** start **

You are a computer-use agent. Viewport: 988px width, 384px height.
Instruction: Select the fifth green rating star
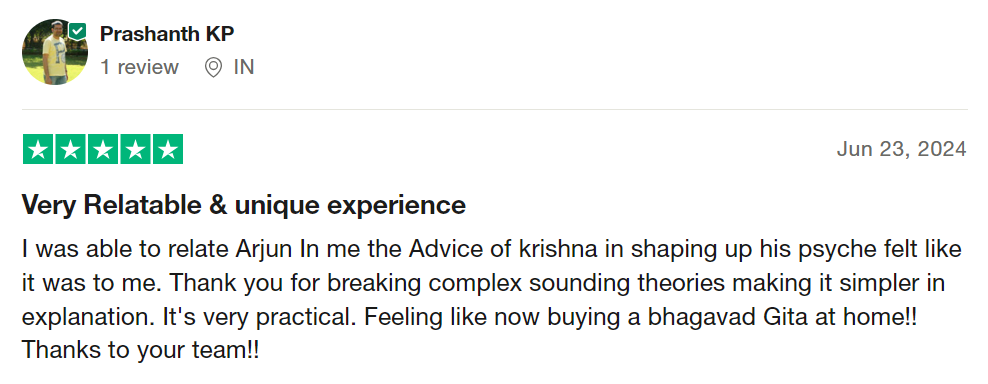pos(168,149)
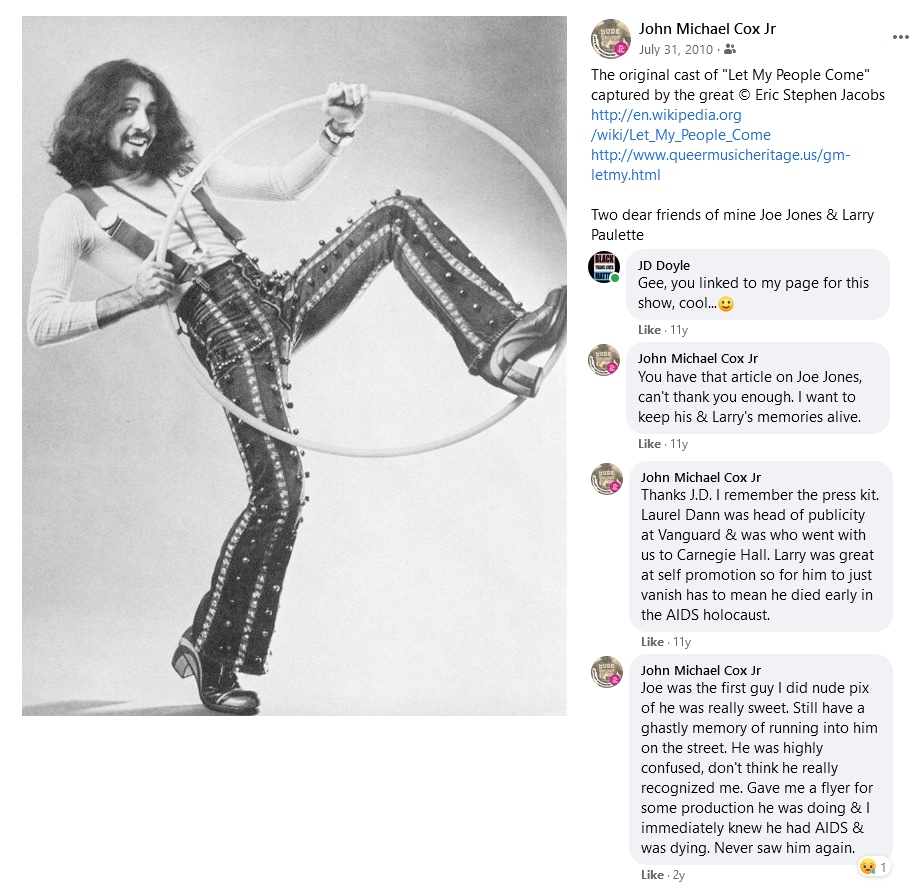Screen dimensions: 918x894
Task: Click the 11y timestamp on JD Doyle's comment
Action: pos(679,330)
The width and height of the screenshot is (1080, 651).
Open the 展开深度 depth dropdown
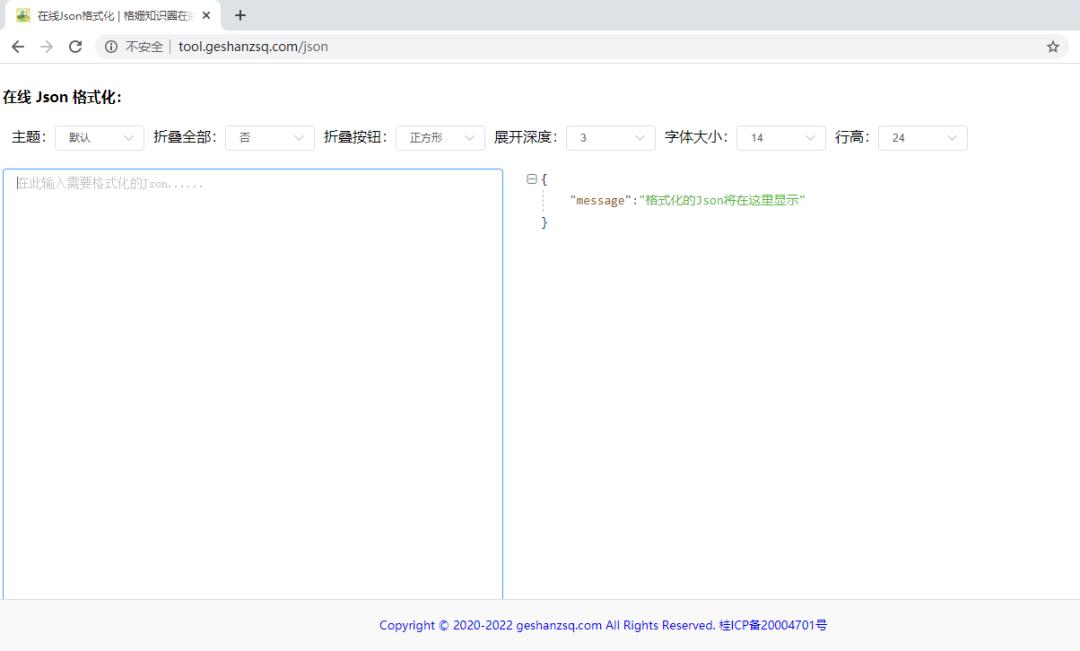610,137
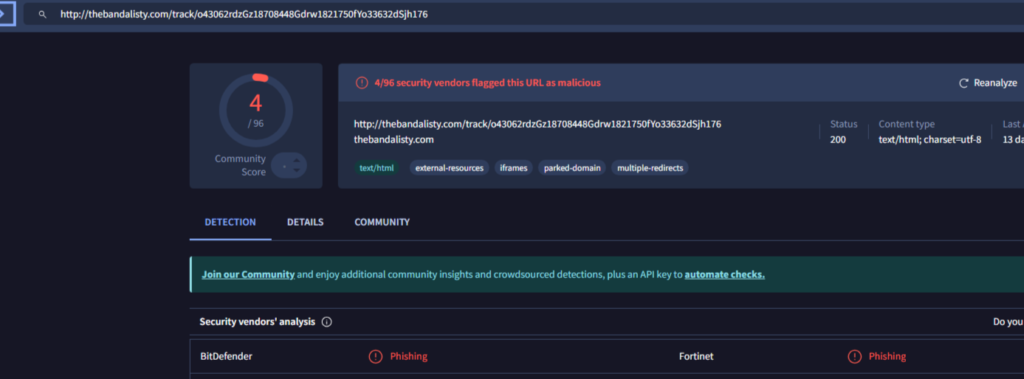Select the multiple-redirects tag
The width and height of the screenshot is (1024, 379).
[x=649, y=168]
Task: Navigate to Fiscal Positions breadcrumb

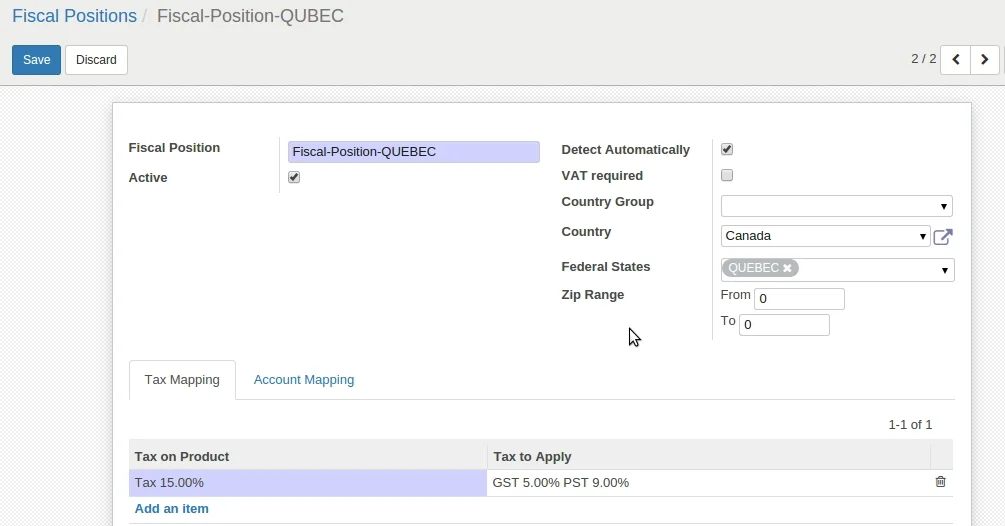Action: point(74,16)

** end **

Change "dropdown" to "menu" in every one of the items above and write them out again with no other changes, omitting the pictures.

### OUTPUT FOR THIS EXERCISE:
You are a computer-use agent. Viewport: 988px width, 384px height.
Instruction: Select the fifth green rating star
pos(168,149)
Screen dimensions: 918x894
Task: Click the 11y timestamp on JD Doyle's comment
Action: pos(679,330)
The width and height of the screenshot is (1080, 651).
Open the 展开深度 depth menu
610,137
Select the multiple-redirects tag
The width and height of the screenshot is (1024, 379).
[x=649, y=168]
Task: Navigate to Fiscal Positions breadcrumb

Action: point(74,16)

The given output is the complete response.